The night was capped off by Lanterman’s eight-year-old son asking the crowd of finalists to play one final jam session together before leaving. The Couch building boomed with analog music well into the night.
FIRST PLACE: MOOG'S GREATEST HITS
Created by Lamtharn (Hanoi) Hantrakul, Zack Kondak, Somesh Ganesh, the instrument is an an unexpected combination of a drum and a synthesizer attached to a cardboard box that is described as "Moog's Greatest Hits". The team was awarded entry into the Guthman Musical Instrument Competition, a Moog Werkstatt, and a $3000 dollar cash prize.
SECOND PLACE: THE NON-LINEAR ANALOG EXPANDER
Created by Victor Pino and Matt Egan, their instrument is a purely analog synthesizer circuit that expands and pushes the capabilities of Moog Werkstatt. Victor and Matt were awarded a Moog Werkstatt and $2000 dollar cash prize.

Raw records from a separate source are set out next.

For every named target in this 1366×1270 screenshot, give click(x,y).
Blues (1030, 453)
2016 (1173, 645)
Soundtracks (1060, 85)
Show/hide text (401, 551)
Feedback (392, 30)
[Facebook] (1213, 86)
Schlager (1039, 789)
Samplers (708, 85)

THIRD PLACE: THE SPINNING PLATES OF SOUND
Created by Takumi Ogata and Avrosh Kumar, their instrument converts the light from a phone and the rotation of the plates into crazy synthesized sounds. Takumi and Avrosh were awarded a Moog Werkstatt and $1000 dollar cash prize.
HONORABLE MENTION: PIPE BROKEN
Created by Shi Cheng, Rex Wang, Alan Liu, Joe Yan , their instrument modeled bagpipes to create an array of unconventional sounds.
HONORABLE MENTION: SIGMOIDO
Created Christopher Deese, Krish Ravindranath, Jack Thomson, and Mitcham Tuell, their guitar type instrument was used to create plucking synthesized sounds.